CHICAGO - Whole-body MRI edged out spinal MRI in terms of prognostic value for multiple myeloma patients after stem cell transplantation, according to new German research presented on Monday at the RSNA congress.
If dedicated coil spinal MRI using Salmon and Durie Plus staging was used alone, radiologists would have missed progressive disease in 93% of multiple myeloma patients, according to Dr. Christoph Weber of the department of diagnostic and interventional radiology at University Hospital Hamburg-Eppendorf in Hamburg, Germany.
In the study, 40 patients with multiple myeloma after stem cell transplantation were examined twice on a 1.5-tesla scanner (Achieva, Philips Healthcare) with a whole-body MRI protocol using a fat-suppressed short tau inversion recovery (STIR) sequence, T1-FEE, and contrast-enhanced fat-suppressed T1 sequences. Follow-up with whole-body MRI after stem cell transplantation was in 1.3 years.
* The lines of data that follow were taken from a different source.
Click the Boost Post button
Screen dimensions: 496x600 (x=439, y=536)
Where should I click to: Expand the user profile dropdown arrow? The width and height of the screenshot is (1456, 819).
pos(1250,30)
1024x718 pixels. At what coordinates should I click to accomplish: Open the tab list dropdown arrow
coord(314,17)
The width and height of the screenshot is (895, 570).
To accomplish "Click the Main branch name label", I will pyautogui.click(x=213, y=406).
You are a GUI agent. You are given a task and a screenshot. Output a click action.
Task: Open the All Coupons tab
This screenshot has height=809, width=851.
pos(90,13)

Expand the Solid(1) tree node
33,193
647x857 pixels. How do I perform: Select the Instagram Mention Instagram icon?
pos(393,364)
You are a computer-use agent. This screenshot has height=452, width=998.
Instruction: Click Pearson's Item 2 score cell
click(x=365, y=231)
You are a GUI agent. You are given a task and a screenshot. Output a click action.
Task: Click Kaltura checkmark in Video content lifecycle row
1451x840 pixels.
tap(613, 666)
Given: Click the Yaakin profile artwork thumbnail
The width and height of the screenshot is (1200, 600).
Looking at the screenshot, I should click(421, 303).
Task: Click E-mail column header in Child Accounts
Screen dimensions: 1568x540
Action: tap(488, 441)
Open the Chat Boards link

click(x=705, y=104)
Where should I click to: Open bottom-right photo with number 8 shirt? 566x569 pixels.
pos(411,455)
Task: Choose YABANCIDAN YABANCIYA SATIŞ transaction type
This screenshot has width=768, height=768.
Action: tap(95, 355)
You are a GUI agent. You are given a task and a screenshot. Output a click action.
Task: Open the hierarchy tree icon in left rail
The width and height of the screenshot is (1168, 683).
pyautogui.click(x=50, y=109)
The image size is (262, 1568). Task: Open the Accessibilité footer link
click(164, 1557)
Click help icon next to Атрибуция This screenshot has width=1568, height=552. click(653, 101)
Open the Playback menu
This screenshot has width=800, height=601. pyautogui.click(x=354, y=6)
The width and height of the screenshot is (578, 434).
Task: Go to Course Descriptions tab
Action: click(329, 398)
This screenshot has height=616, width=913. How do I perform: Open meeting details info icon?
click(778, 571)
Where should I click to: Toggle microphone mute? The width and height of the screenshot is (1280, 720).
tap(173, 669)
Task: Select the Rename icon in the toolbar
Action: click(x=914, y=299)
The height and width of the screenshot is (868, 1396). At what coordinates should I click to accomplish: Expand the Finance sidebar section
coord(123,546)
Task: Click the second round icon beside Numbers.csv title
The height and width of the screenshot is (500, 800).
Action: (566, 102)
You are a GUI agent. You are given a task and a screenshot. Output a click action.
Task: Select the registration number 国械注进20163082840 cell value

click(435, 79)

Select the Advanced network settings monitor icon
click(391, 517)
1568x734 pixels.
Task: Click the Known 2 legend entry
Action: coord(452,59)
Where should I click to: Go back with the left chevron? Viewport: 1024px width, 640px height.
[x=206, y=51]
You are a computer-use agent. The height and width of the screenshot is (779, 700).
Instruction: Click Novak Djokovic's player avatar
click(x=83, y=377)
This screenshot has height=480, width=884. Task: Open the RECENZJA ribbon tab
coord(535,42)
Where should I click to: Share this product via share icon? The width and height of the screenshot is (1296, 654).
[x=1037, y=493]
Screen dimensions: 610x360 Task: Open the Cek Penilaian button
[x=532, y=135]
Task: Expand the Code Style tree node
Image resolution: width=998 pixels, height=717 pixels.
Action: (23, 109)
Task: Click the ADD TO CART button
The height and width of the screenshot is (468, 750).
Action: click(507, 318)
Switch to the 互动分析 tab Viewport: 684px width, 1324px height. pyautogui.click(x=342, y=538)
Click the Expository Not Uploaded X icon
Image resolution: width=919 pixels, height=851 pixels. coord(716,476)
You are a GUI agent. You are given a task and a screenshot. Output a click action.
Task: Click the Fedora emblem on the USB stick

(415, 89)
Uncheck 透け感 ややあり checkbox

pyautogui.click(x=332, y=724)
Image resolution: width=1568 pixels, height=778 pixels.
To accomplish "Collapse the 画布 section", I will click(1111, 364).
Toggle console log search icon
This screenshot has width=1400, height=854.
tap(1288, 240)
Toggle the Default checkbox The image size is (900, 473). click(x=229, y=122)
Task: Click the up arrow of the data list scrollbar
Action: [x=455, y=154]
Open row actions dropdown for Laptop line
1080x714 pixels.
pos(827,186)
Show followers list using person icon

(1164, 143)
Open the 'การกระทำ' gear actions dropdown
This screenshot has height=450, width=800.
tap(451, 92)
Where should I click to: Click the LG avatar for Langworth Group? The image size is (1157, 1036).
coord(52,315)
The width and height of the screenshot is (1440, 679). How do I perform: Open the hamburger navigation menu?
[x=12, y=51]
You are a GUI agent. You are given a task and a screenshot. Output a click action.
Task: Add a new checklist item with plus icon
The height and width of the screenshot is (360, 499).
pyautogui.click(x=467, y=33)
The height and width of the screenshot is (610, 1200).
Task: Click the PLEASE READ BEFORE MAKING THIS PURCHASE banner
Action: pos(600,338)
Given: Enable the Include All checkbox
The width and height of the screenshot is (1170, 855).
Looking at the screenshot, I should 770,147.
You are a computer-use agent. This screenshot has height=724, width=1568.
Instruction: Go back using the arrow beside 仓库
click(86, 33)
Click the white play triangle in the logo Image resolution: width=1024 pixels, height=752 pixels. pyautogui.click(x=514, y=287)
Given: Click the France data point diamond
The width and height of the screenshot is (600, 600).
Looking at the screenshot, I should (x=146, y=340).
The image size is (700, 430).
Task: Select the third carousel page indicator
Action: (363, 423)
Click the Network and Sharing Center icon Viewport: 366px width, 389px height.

At baseline, 20 whole-body MRI patients were in complete remission and 20 patients were in partial remission. At baseline and follow-up, whole-body MRI revealed no pathological findings in nine out of 40 patients (23%). Follow-up whole-body MRI revealed regredient findings of bone involvement in five of 40 patients (13%), 12 patients (30%) had no change in bone involvement, and 14 patients (35%) had progressive bone involvement. Progredient findings were located in the axial skeleton in one of 14 patients (7%), in the axial and extra-axial skeleton in nine of 14 patients (64%), and outside the axial skeleton in four patients (28%). The majority of the findings (86%) were osseous, while the rest were osseous as well as extraosseous.
"Therefore, the whole-body MRI information has in 28% restaging relevance in accordance with the Salmon Durie staging system due to the whole-body MR information in comparison to MR of the spine," Weber said. "Whole-body MRI ... is superior to the spine alone as proposed by the Salmon Durie staging system. It is a significant prognostic tool and it's recommended for post-therapeutic monitoring."
Whole-body MRI also provides information about possible complications or fractures in the patient, he added.